CAPÍTULO 9
Ver el mundo desde esta nueva perspectiva es abrumador.
Detecto micromachismos en todas partes, a todas horas: en las películas, con líderes siempre masculinos y mujeres que siempre los apoyan; en los comentarios inocentes de mis amigos, que «ayudan», ese verbo, con la casa y con su descendencia; en la radio, en internet, en artículos de opinión escritos por periodistas que respeto; en la forma en que la gente se sienta en los bancos de la plaza, en la relación entre comerciantes y clientes, en el trato que me dispensa la operadora. En el trabajo es aún peor: un par de conversaciones junto a la máquina de café y una serie de artículos sobre el techo de cristal de las mujeres en el ámbito del periodismo colman mi paciencia. Empiezo a mirar al jefe como si fuera un tirano, y decido pillarme una baja antes de que se me vaya la cabeza y cometa un crímen.
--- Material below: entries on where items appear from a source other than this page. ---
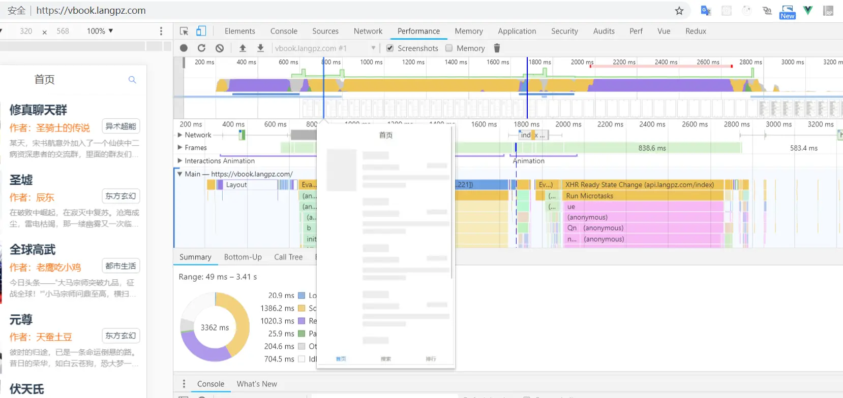Click the 修真聊天群 book title
Screen dimensions: 843x398
(x=38, y=110)
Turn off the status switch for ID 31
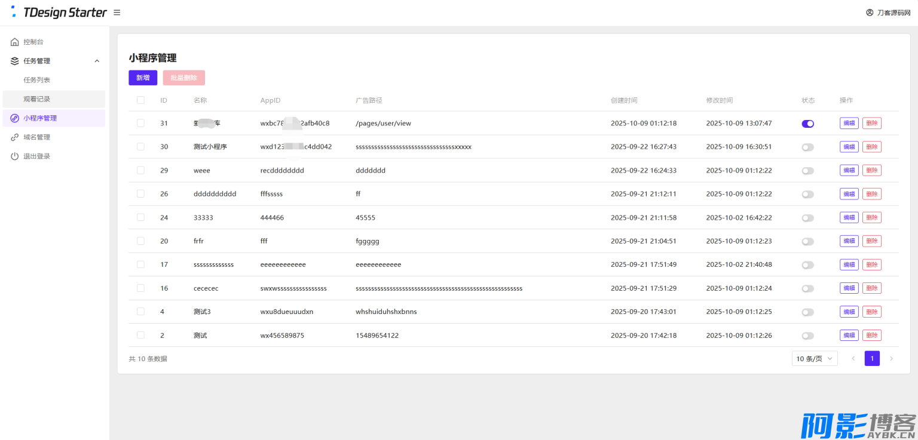This screenshot has height=440, width=918. (x=807, y=124)
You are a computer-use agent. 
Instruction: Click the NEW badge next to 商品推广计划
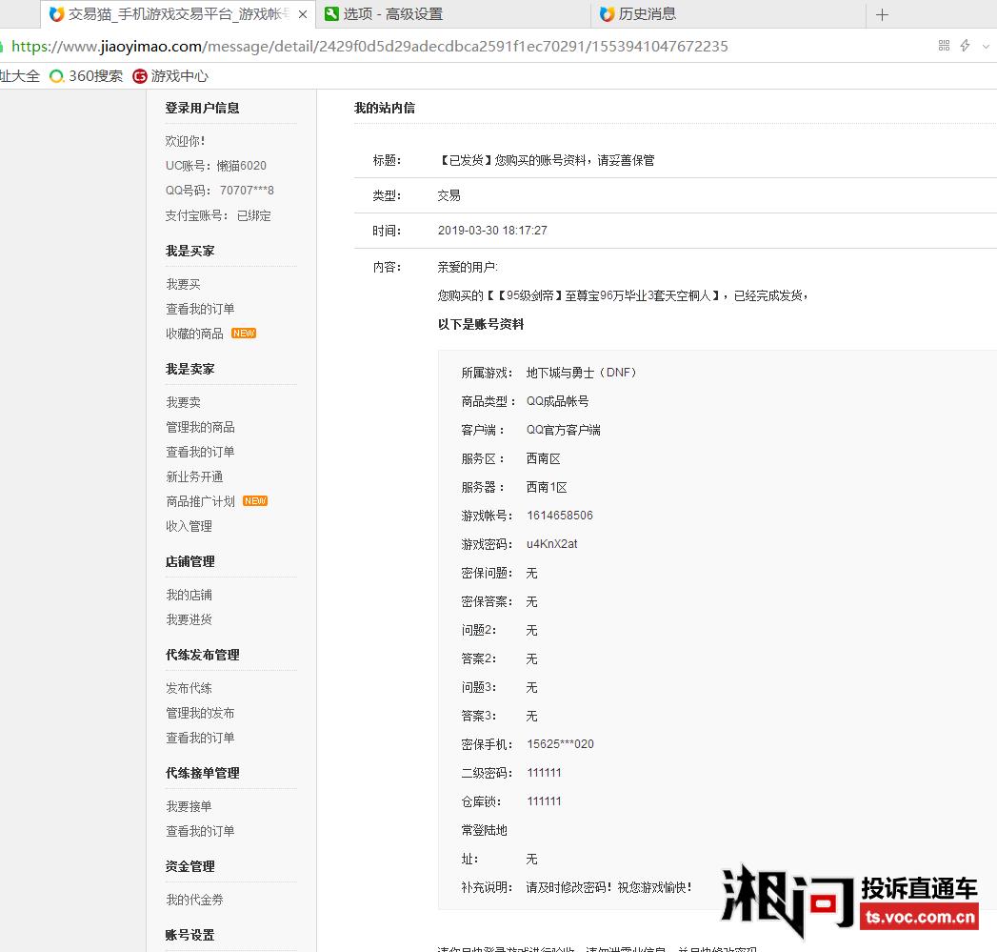[254, 500]
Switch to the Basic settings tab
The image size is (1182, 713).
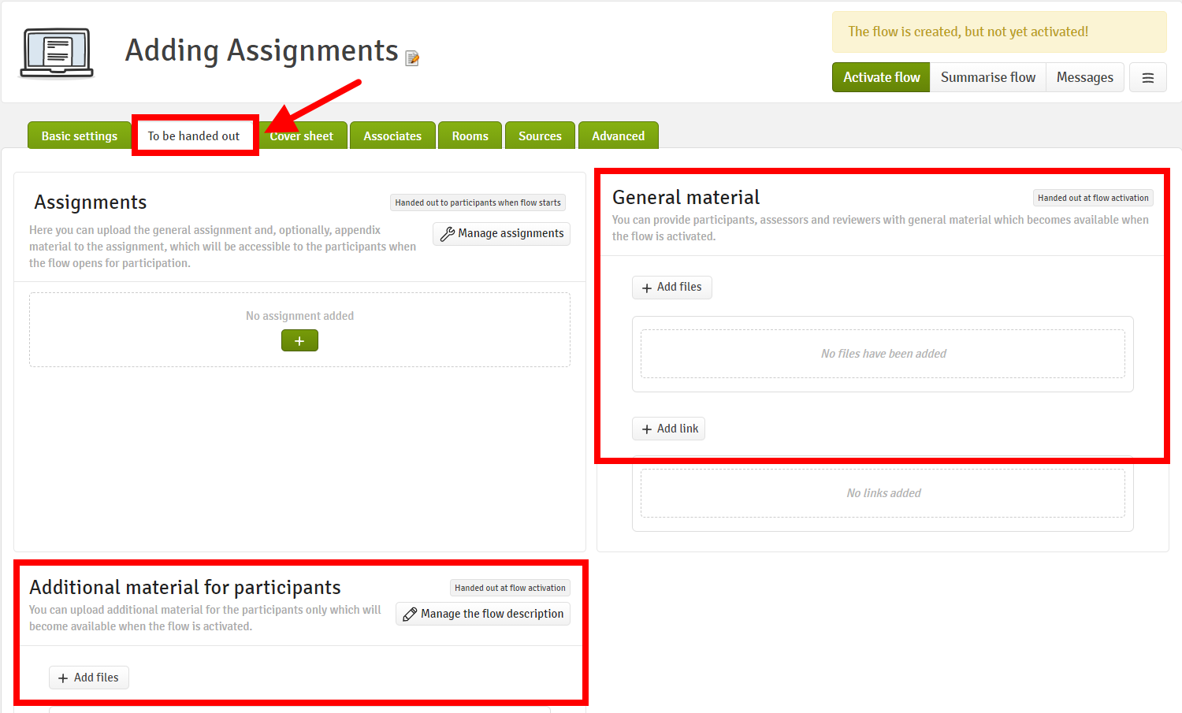click(80, 136)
Dado que siempre me he sentido un tipo optimista, con buen carácter, el clásico protorrevolucionario que sueña con un mundo mejor, más justo, descubro una sensación insólita: vivir permanentemente cabreado.
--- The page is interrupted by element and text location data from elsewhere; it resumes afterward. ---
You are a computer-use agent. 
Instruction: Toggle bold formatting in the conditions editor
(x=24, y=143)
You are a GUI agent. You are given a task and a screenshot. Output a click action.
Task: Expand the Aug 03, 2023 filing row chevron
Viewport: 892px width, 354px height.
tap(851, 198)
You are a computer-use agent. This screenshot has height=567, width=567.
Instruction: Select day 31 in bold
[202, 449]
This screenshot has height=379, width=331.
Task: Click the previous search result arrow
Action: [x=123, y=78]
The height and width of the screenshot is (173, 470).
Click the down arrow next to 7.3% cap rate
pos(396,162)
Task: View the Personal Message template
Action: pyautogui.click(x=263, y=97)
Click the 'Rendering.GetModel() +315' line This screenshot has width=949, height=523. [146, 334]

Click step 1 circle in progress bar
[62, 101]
Leo un hilo en Twitter que explica por qué el feminismo no persigue en puridad la igualdad entre hombres y mujeres. Me cuesta entenderlo, por la condensación que implica ese formato, pero algo se me queda: la igualdad es utópica porque no basta equiparar derechos cuando ellas arrastran siglos de castigo, generaciones enteras aplastadas. Son hojas de colza: con su aceite hemos podido lubricar la maquinaria. Por eso todavía necesitamos compensar con cuotas, con discriminación positiva, con leyes específicas. Alguien menciona a Iris Marion Young y su teoría sobre las injusticias estructurales y la responsabilidad compartida para remediarlas. La busco en internet. La igualdad será una consecuencia lógica en la medida en que pulvericemos ese lastre de piedras, pero todos debemos hacernos responsables. Reinterpreto a mi manera: el que no quiera legislar en positivo, o es imbécil o viene del futuro.
Retuiteo.
Me pica la cabeza. Creo que es el estrés. Dibujo vaginas con bolígrafos de colores y las cuelgo en sitios estratégicos, para que mis compañeros de piso las vean: en el espejo del cuarto de baño, en la cara interna del armario, en la parte de atrás de la televisión, junto al HDMI. Lo hago porque, según Freud, los hombres tenemos un miedo atávico a esa parte del cuerpo femenino. Rebeca me contó una leyenda sobre un pueblo bárbaro que enarbolaba banderas con el dibujo de una vagina cuando entraban en combate, porque la imagen resultaba tan aterradora para sus adversarios que los paralizaba. No sé si es verdad, pero me apropio del concepto. Mis compañeros arrancan los dibujos todos los días. Yo los repongo de madrugada
Con el paso de las semanas dibujo mejor, con más matices. Tonteo con el hiperrealismo. El hiperrealismo los hace gritar.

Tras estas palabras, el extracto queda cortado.